Lawsuits are not about cost savings or public safety. They are invariably about social justice and human rights. At the core of SAMHSA’s models is the idea of zero exclusion for these services, individualized and integrated support services, as well as mental health and substance use services within the service mix, along with the idea that recovery is possible. Arnold v. Sarn has brought this foundation to housing for individuals with serious mental illness.

Housing may be the key in starting a person on his/her path to wellness. In addition, peers have the ability to make a tremendous impact in the lives of people they work with by demonstrating and providing a role model of what recovery and wellness look like.

Arnold v. Sarn will continue to positively shape a comprehensive Arizona community mental health system of care for decades to come. Expanding housing opportunities and the peer workforce in the SAMHSA arenas of Supportive Housing, ACT, Supported Employment, and Peer and Family Services is not just a good idea, but an important part of promoting individuals in their unique recoveries.

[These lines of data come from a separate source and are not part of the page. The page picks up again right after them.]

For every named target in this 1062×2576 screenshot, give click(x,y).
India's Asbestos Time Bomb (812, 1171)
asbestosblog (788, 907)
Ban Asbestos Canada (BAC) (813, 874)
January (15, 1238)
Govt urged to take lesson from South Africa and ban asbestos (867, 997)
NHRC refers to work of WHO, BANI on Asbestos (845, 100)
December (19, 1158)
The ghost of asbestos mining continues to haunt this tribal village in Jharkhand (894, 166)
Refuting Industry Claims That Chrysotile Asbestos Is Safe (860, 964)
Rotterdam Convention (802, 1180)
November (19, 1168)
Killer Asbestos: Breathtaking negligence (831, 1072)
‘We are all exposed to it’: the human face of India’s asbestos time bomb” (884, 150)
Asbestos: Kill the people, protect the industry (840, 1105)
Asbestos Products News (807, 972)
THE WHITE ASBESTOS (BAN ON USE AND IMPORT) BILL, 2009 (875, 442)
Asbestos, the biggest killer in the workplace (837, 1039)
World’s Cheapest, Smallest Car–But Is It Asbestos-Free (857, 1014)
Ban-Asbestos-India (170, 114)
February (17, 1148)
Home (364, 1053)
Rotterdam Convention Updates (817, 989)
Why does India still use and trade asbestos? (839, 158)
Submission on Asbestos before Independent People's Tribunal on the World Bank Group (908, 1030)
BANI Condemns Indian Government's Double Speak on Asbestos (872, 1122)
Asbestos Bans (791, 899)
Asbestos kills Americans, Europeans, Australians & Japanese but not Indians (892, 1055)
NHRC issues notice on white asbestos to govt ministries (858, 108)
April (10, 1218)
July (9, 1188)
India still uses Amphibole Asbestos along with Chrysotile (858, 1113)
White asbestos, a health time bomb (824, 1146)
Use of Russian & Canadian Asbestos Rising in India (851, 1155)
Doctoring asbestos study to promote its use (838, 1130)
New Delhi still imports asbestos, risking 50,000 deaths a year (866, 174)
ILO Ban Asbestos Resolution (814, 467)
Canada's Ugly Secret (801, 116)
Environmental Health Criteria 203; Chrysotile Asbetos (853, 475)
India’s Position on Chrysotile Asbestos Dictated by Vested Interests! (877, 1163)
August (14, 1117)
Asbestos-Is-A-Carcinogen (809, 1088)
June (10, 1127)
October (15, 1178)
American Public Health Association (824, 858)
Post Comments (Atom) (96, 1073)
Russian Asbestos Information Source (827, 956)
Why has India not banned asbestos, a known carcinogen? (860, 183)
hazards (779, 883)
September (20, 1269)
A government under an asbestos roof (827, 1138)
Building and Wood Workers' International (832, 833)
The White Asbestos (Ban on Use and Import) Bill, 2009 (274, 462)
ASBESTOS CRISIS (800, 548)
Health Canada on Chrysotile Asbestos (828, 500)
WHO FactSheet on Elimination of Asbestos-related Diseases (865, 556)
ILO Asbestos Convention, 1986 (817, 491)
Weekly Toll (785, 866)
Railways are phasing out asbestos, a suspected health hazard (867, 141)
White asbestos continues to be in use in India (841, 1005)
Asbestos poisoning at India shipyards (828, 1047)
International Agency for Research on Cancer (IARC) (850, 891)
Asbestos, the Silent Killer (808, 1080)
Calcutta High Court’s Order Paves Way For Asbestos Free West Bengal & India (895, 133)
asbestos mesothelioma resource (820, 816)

Notes: Dimension 6 of the SAMHSA fidelity model looks at the Indicator of the “extent to which tenants are required to demonstrate housing readiness to gain access to units.” The highest score of a ‘4’ in this area may be obtained for those programs which do not have any requirements for a person to first demonstrate housing readiness in order to obtain housing; meaning that there is not a need for an initial screening or review to determine a person’s readiness.

RI News Flash

On March 29th, Sue Ann Atkerson joins Recovery Innovations as Chief Operations Officer, bringing 19 years executive management experience from leading Arizona behavioral health agencies Southwest Behavioral & Health and TERROS. She is pictured above alongside Chris Bartz and Arizona Regional Director Marleigh O’Meara. 

Velvet Elvis Update: Chris Bartz is the third individual at Recovery Innovations to join the ranks of Velvet Elvis recipient. The king transitions back to Arizona from Washington State and prior holder Liz Timko for her work in the Lakewood Recovery Pathway Evaluation and Treatment program. Congratulations, Chris!


One thought on “Moving Forward by Looking Backward in Arizona

  • Thank you David for sharing your inspiring blogs. I really enjoyed reading how Arizona has transformed the behavioral health system of care and went from 52nd to 7th in per capita funding for mental health services. I truly feel grateful to work for Recovery Innovations.Thank you Chris Bartz for all that you do and congratulations for receiving the Velvet Elvis Award, You Rock!!!